Riau Book- Demonstrasi mahasiswa terus digelar di hampir seluruh kota besar di Indonesia, Senin, 18 Mei 1998. Tujuannya satu: Soeharto turun dari kursi presiden. Di Jakarta, ratusan mahasiswa menyambangi Gedung DPR/MPR di Senayan. Mereka diterima Ketua DPR/MPR Harmoko yang lalu ikut meminta Soeharto mundur. Setelah pertemuan, puluhan mahasiswa di antaranya memutuskan menginap.

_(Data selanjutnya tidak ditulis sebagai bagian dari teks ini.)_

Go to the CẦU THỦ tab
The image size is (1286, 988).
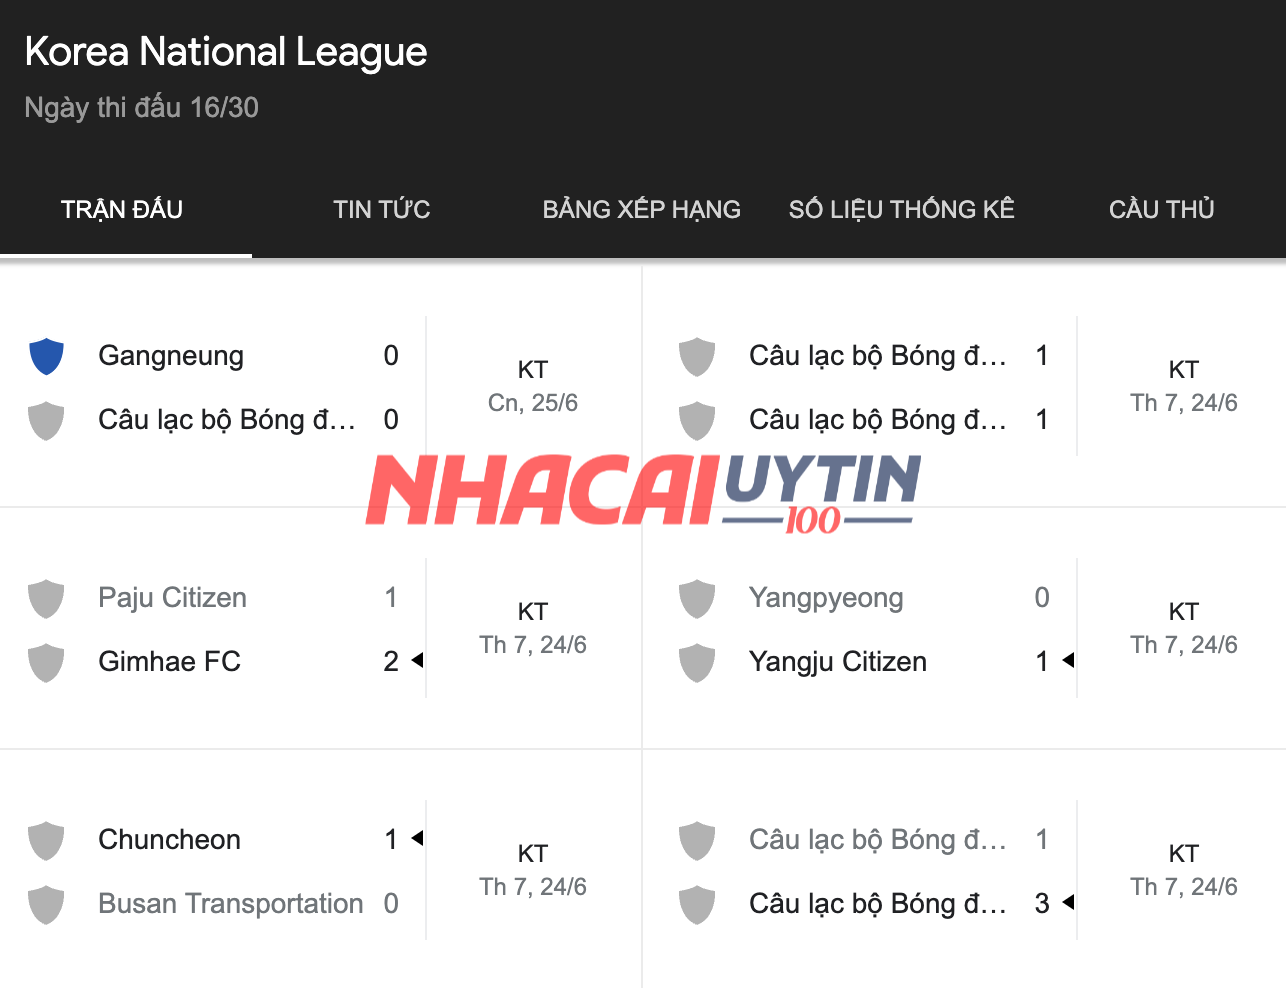(x=1161, y=209)
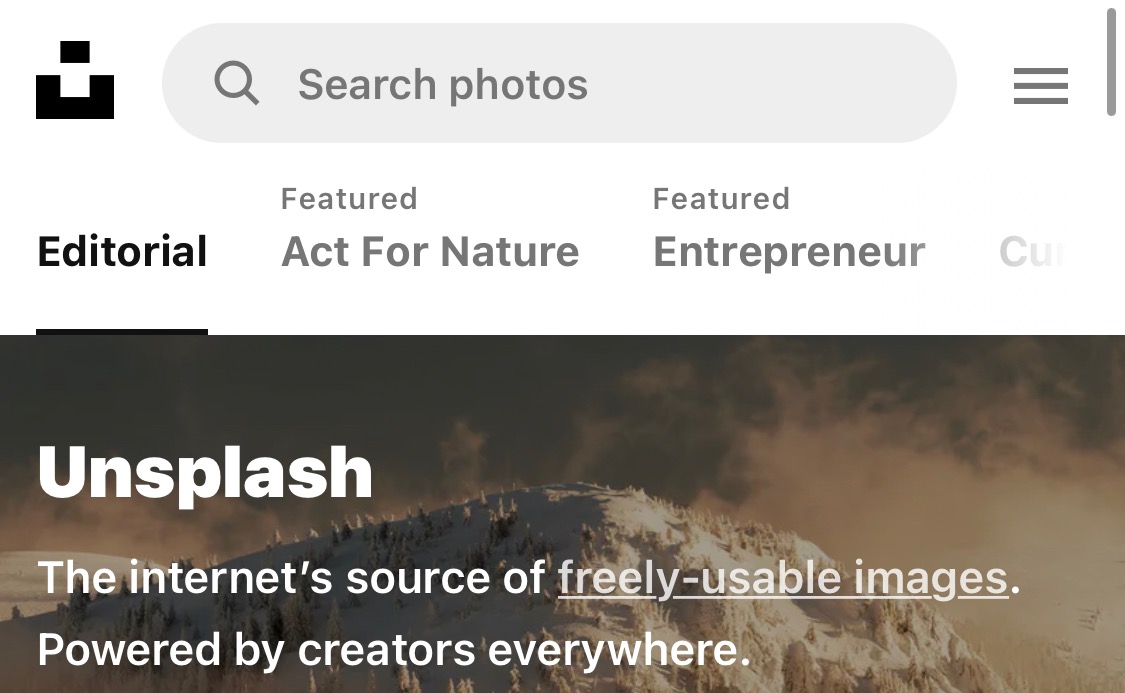Click the Featured label above Entrepreneur
Screen dimensions: 1125x693
(721, 199)
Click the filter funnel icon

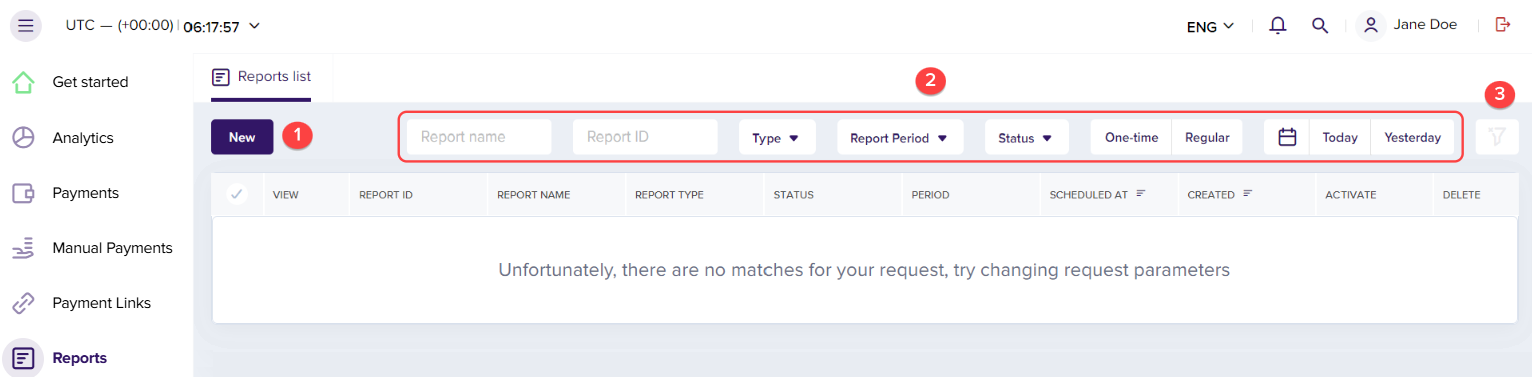(x=1497, y=137)
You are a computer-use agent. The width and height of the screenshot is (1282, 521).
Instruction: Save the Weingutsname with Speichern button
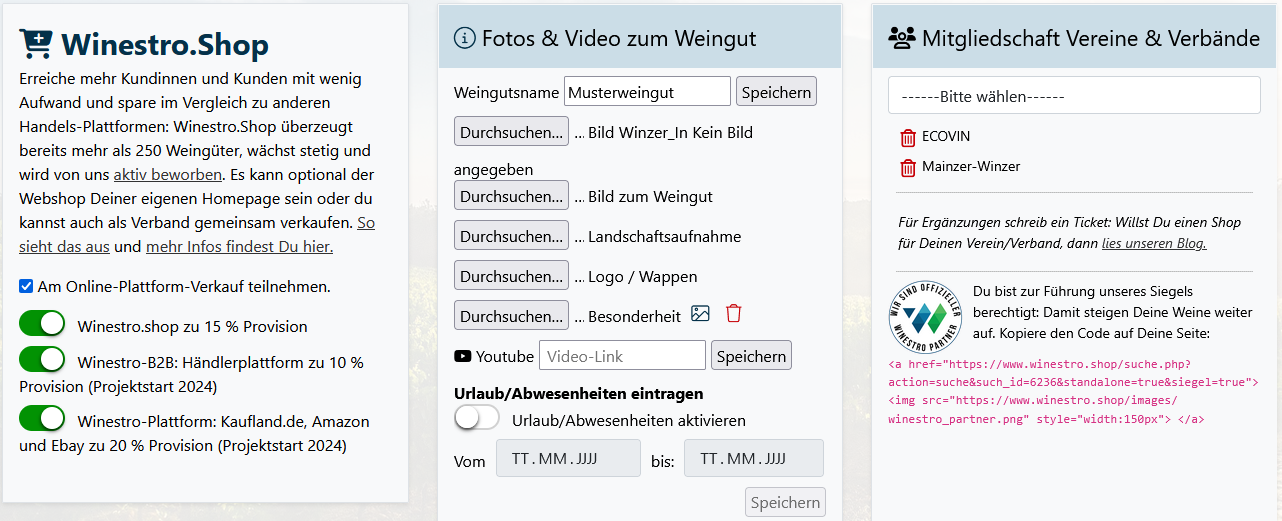776,92
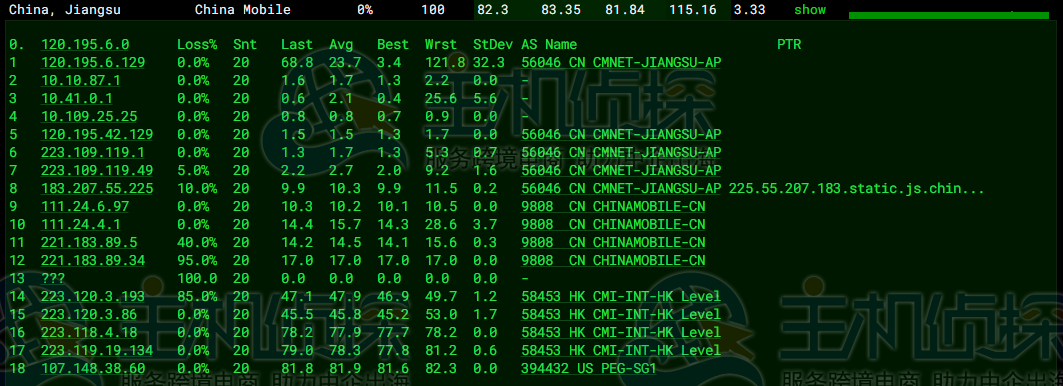The image size is (1063, 386).
Task: Click IP 120.195.42.129 at hop 5
Action: click(x=97, y=134)
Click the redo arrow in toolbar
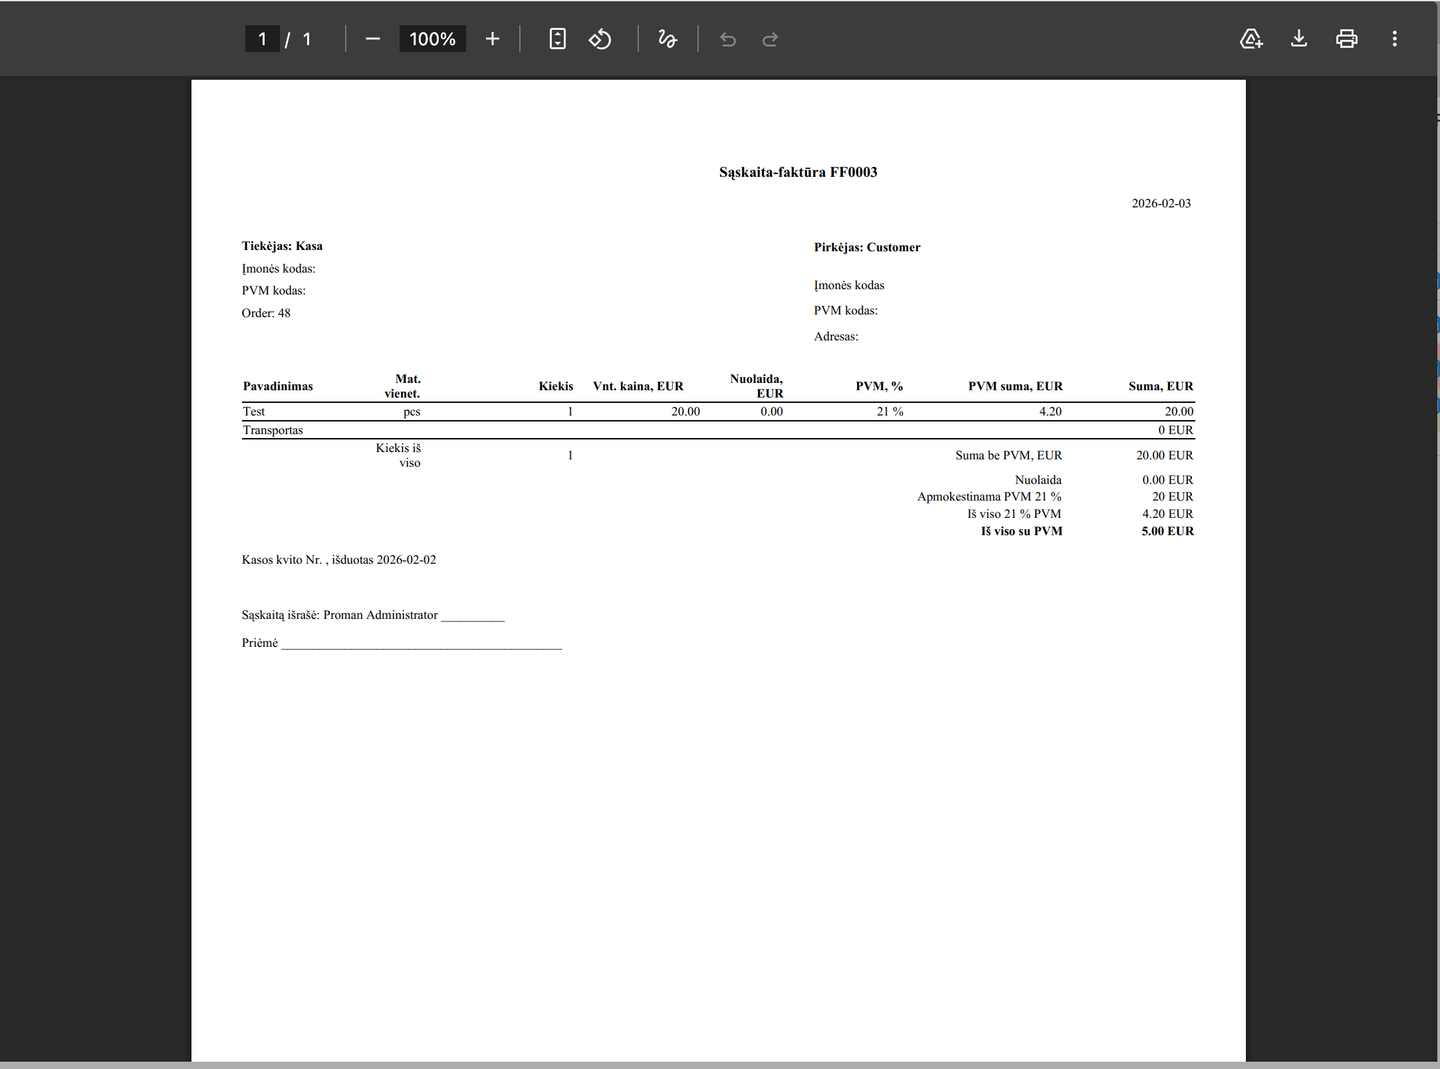The height and width of the screenshot is (1069, 1440). click(770, 39)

Sekitar 6 kilometer dari sana, sekitar pukul 21.00 WIB, Soeharto bertemu Nurcholish Madjid. Di rumah Jalan Cendana, Menteng, itu, Soeharto meminta Nurcholish untuk menceritakan situasi di luar.
Seperti dikutip dalam "Api Islam Nurcholish Madjid" karya Ahmad Gaus AF, cendekiawan itu pun tak menyia-nyiakan kesempatan: ia mengisahkan secara rinci aksi-aksi reformasi yang diwarnai kerusuhan di Jakarta ketika Soeharto sedang di Mesir pada 11-15 Mei. Menteri Sekretaris Negara Saadillah Mursyid ikut hadir dalam pertemuan.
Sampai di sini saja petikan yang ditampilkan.